━━━ Data

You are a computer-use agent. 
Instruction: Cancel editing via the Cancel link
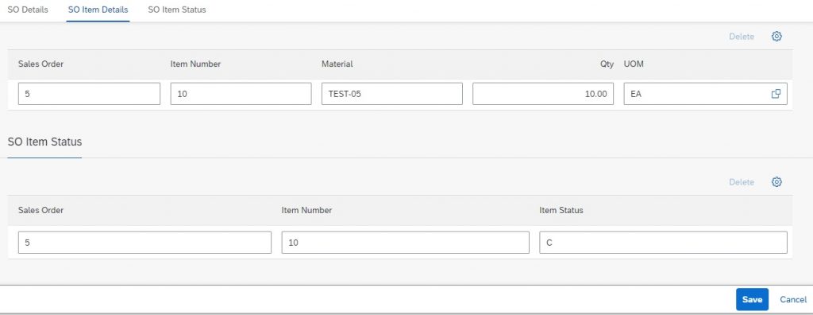point(793,299)
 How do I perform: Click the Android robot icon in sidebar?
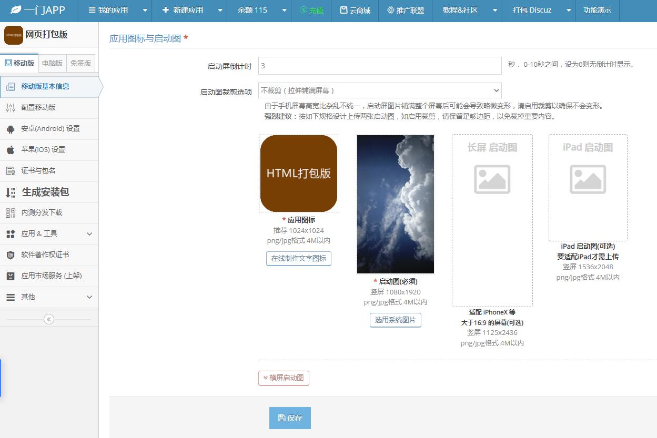tap(11, 129)
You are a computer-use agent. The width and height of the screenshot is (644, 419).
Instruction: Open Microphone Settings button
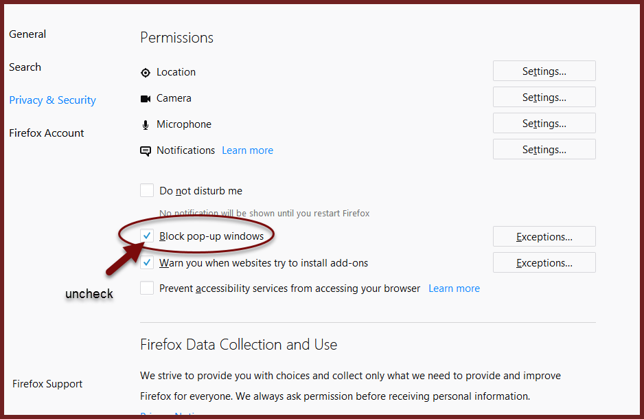[x=544, y=123]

━━━━━━

== What the task asks ==
From the line containing "How do I perform: Click" through the last line of the records above, reproduce every line exactly, leaving out the pictures.

== Output ==
 How do I perform: Click the Android robot icon in sidebar?
tap(11, 129)
You are a computer-use agent. The width and height of the screenshot is (644, 419).
Instruction: Open Microphone Settings button
[x=544, y=123]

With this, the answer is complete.